Le 01/07/2015 21:29, Sven Van Caekenberghe a écrit :

On 01 Jul 2015, at 21:23, Thierry Goubier <[email protected]> wrote:

Le 01/07/2015 21:11, Sven Van Caekenberghe a écrit :

On 01 Jul 2015, at 21:07, Thierry Goubier
<[email protected]> wrote:

Le 01/07/2015 20:49, Sven Van Caekenberghe a écrit :
Reading the code from SubscriptionRegistry>>#deliver: is seems to
me that *on each announcement* a new array is created with the
subscriptions that want to handle the announcement. That strikes
me as pretty inefficient.

But, when tracing code which is a heavy user of announcements such
as MC loads, it just does not register as a loss compared to the
time lost processing those announcements.

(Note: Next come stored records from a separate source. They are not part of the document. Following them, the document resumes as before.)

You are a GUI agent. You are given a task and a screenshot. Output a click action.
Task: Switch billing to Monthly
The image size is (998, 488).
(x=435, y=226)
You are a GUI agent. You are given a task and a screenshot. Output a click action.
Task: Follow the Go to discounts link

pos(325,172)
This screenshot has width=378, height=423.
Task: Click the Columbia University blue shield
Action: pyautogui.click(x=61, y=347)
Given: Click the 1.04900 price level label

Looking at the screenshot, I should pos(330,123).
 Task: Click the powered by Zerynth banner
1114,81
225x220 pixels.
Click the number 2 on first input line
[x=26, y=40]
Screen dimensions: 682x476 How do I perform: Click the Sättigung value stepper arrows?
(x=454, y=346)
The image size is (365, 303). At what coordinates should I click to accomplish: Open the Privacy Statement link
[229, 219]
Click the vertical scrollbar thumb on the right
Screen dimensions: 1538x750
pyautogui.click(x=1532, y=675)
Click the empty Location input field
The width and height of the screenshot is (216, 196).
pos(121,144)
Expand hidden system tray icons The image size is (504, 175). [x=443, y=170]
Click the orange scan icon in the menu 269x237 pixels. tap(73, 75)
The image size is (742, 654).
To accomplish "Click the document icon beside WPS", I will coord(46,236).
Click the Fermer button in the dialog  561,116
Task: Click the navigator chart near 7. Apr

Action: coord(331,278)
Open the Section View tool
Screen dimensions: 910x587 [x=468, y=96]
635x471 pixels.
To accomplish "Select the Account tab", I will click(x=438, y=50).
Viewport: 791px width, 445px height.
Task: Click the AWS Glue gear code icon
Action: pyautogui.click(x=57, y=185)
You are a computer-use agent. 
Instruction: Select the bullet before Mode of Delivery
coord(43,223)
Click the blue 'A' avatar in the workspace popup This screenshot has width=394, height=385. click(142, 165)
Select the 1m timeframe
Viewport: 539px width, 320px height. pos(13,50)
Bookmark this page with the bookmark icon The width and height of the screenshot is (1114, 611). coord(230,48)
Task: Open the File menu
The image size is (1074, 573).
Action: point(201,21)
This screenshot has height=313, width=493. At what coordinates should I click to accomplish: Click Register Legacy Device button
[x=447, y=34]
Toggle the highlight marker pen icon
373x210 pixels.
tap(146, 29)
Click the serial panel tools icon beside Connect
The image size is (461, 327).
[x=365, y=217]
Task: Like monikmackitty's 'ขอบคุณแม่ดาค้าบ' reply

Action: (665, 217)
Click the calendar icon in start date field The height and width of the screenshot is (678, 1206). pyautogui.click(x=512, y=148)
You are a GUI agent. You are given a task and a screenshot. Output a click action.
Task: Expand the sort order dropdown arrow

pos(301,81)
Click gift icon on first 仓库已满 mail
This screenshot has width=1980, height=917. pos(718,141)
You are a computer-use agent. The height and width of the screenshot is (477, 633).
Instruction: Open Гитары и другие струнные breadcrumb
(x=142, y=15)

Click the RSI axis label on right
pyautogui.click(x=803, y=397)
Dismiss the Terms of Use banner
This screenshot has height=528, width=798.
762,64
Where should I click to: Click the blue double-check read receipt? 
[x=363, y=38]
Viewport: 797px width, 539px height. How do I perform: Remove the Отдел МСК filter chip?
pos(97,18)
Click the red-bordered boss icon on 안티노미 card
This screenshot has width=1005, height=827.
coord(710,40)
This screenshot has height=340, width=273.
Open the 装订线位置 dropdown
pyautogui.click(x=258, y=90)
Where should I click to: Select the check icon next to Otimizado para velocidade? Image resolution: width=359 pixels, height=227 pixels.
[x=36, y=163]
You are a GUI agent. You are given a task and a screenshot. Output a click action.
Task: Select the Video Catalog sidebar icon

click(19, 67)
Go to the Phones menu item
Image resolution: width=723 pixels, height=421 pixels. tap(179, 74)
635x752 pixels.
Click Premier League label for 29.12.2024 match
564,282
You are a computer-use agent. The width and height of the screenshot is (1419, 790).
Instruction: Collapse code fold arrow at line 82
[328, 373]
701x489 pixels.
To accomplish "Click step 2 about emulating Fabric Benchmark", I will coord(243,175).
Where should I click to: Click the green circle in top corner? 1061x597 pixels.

Do you have time profiles where #deliver: register as a significant
contributor? I don't.

No, I don't either. I said 'when reading the code'. Still, it seems
odd.

A few other things are odd in this code.

I use Announcements for logging, then speed of handling is (could be)
an issue (as is multi-threaded access).

Agreed.

What I would do with that code is:
* get rid of #deliver:to:startingAt: because it is only called starting at 1.
* inline #subscriptionsHandling: into #deliver:
* inline #deliver:to: as well into #deliver: (as a combined loop)
* Check that I get the expected speed benefit (I'm probably down at half as 
many lines as the previous structure, so I win on clarity/compact)

Totally agree.

It seems that the code may have been structured that way to be able to memoize 
(ok, to cache) the list of interested subscribers, and it turned out it had no 
sufficient impact on performance to justify managing the associated caching 
logic.

Maybe, there is also the comment

        "using a copy, so subscribers can unsubscribe from announcer "

Oh, unsubscribe in the code processing an announcement?

but the price to pay for this seems to high to me.

And I'm not entirely sure it protects completely against any race condition there.